Malgré cette excellence technique, les débuts sont difficiles. Les contrats tardent à arriver jusqu’au jour où elle décide de signer ses courriers commerciaux sous le nom de Steve Shirley. Les réponses positives ne tardent pas . Quatre ans après la création de la société, 75 programmeurs y travaillent déjà régulièrement.

Vers le milieu des années 1970, l’entreprise attire l’attention des autorités britanniques, en particulier à cause de sa politique d’embauche ciblant principalement les femmes ayant des personnes à charge. Bien que quelques hommes fassent partie des effectifs, ils restent très minoritaires. Pour répondre aux exigences de la nouvelle législation sur l’égalité professionnelle, la société décide de se renommer F International et élargit officiellement son recrutement à « toute personne ayant une charge familiale ».

Dix ans plus tard, F International emploie déjà 1 000 personnes et figure parmi les 20 plus grandes entreprises de logiciels du Royaume-Uni. Stephanie Shirley passe alors le relais de la direction générale à Hilary Cropper, une femme d’affaires ambitieuse qui met en place une stratégie de croissance agressive. Sous son impulsion, l’entreprise voit ses revenus, marges et actifs croître rapidement, devenant une société anonyme sous le nom de FI Group, puis Xansa. La transformation continuera avec un événement marquant : le rachat de l’entreprise par ses propres salariés. Quelques années plus tard, alors que les marchés financiers connaissent une envolée à la fin des années 1990, plus d’une centaine d’employés deviennent millionnaires grâce à leurs actions.

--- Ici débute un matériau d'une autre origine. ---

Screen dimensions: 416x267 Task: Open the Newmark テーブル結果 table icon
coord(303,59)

Parmi les projets les plus prestigieux menés par la société, on peut citer le développement des logiciels d’analyse de la boîte noire du Concorde : une preuve éclatante de l’expertise technique de l’entreprise et de la reconnaissance de son excellence par les grandes institutions.

Stephanie ne s’est pas contentée de réussir. Elle a voulu changer les règles du jeu. Dans une interview , elle affirme que la clé d’une égalité durable réside dans une parité réelle au sommet, au sein des conseils d’administration. Pour elle, la diversité ne doit pas s’imposer par le bas, mais découler naturellement d’une direction équitable.

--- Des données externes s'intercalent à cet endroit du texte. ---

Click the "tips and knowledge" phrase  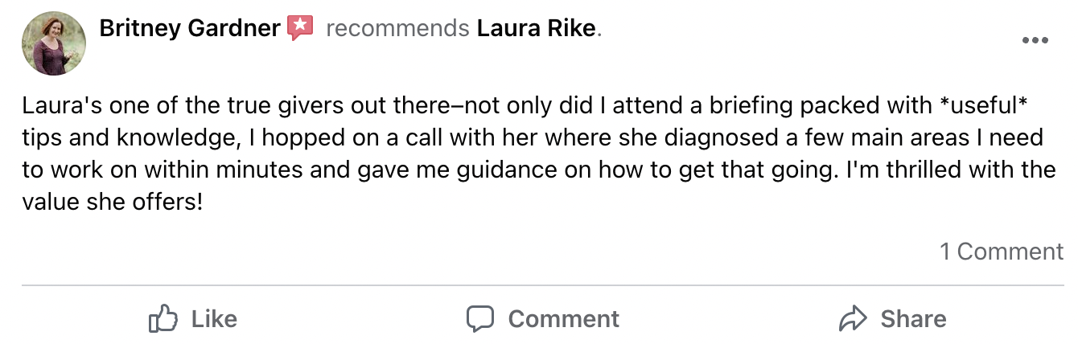click(x=125, y=138)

Depuis sa retraite en 1993, elle consacre sa vie au militantisme philanthropique, notamment pour l’autisme, son fils étant concerné. Elle a été anoblie par la Reine, et a rejoint les 100 scientifiques les plus influents du Royaume-Uni.

Stephanie Shirley, en se faisant appeler Steve, n’a pas renié son identité. Elle a simplement déjoué les codes d’un système conçu sans elle et elle l’a réécrit.